▶ Given information
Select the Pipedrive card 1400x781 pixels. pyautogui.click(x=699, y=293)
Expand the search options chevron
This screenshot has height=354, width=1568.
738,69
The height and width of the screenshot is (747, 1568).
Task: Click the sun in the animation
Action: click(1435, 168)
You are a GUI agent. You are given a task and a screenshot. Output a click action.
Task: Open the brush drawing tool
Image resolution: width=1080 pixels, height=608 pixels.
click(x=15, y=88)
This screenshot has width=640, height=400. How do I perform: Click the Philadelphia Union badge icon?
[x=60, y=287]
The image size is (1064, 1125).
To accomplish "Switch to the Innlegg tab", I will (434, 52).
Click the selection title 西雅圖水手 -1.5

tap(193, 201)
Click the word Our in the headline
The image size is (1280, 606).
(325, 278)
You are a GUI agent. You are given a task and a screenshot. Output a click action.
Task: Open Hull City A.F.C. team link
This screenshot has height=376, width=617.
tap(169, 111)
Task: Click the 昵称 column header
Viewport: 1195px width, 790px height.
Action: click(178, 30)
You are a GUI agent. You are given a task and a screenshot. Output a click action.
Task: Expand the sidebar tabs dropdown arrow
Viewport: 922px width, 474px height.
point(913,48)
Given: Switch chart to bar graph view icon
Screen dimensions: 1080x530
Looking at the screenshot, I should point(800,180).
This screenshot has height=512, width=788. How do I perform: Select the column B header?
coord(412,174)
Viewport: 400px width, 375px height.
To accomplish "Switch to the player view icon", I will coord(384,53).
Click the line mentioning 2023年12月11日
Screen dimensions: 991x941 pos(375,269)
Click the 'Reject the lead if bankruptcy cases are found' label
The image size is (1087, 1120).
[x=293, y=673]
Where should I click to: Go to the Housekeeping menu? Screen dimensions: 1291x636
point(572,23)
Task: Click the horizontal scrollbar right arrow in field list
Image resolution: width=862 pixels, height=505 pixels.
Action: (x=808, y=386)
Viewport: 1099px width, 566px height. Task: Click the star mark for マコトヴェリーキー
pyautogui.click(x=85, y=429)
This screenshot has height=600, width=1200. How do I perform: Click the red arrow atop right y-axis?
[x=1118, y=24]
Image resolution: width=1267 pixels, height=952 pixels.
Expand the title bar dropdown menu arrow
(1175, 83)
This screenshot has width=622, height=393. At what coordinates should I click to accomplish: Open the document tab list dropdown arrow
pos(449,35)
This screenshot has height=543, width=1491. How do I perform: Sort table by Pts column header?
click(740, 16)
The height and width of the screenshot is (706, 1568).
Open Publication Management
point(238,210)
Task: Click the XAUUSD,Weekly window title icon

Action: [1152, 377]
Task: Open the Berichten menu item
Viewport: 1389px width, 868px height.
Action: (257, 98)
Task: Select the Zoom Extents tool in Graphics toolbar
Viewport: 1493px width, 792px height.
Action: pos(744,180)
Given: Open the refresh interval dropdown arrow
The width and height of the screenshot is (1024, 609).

▶ How to complete this task
Tally every line in the listing that holds "Switch" and answer with the total only.

▶ Response to the exercise
3